§ 210 Abs 1 EO fordert die auf das Meistbot gewiesenen Personen auf, ihre Ansprüche an Kapital, Zinsen, wiederkehrenden Leistungen, Kosten und sonstigen Nebenforderungen spätestens 14 Tage vor der Tagsatzung anzumelden. Urkunden, die noch nicht im Zwangsversteigerungsakt liegen, sind gleichzeitig in Urschrift oder Abschrift vorzulegen.
Das Gesetz berücksichtigt zwar auch Anmeldungen nach diesem Zeitpunkt, sofern sie spätestens bei der Tagsatzung erfolgen. Eine verspätete Anmeldung kann aber eine Erstreckung der Verhandlung und eine Kostenentscheidung auslösen. Daraus folgt kein sinnvoller Grund, die Vorbereitung bis zur Tagsatzung aufzuschieben.
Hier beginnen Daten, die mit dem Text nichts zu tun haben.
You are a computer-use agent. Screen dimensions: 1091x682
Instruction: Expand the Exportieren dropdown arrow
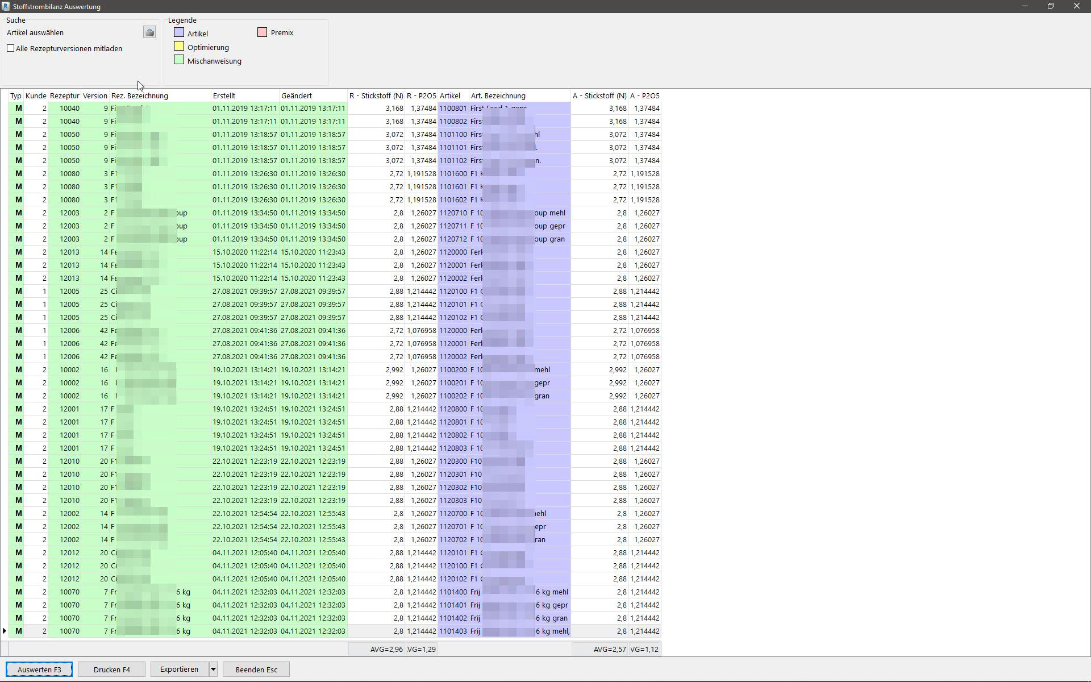[x=213, y=669]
Eine belastbare Anmeldung beginnt mit einer Forderungsaufstellung zu einem klaren Stichtag. Kapital, Zinsen und Kosten gehören in getrennte Positionen. Daneben stehen Exekutionstitel, Rechtskraft- oder Vollstreckbarkeitsnachweis, allfällige Abtretungen sowie Pfandbestellungs-, Kredit- oder Sicherungsurkunden. Der frühere Beitrag zur Trennung von Forderungssaldo, Sicherheit und Verwertungsakte bereitet genau diese Dokumentenlogik vor, behandelt aber noch nicht die spätere Meistbotsverteilung.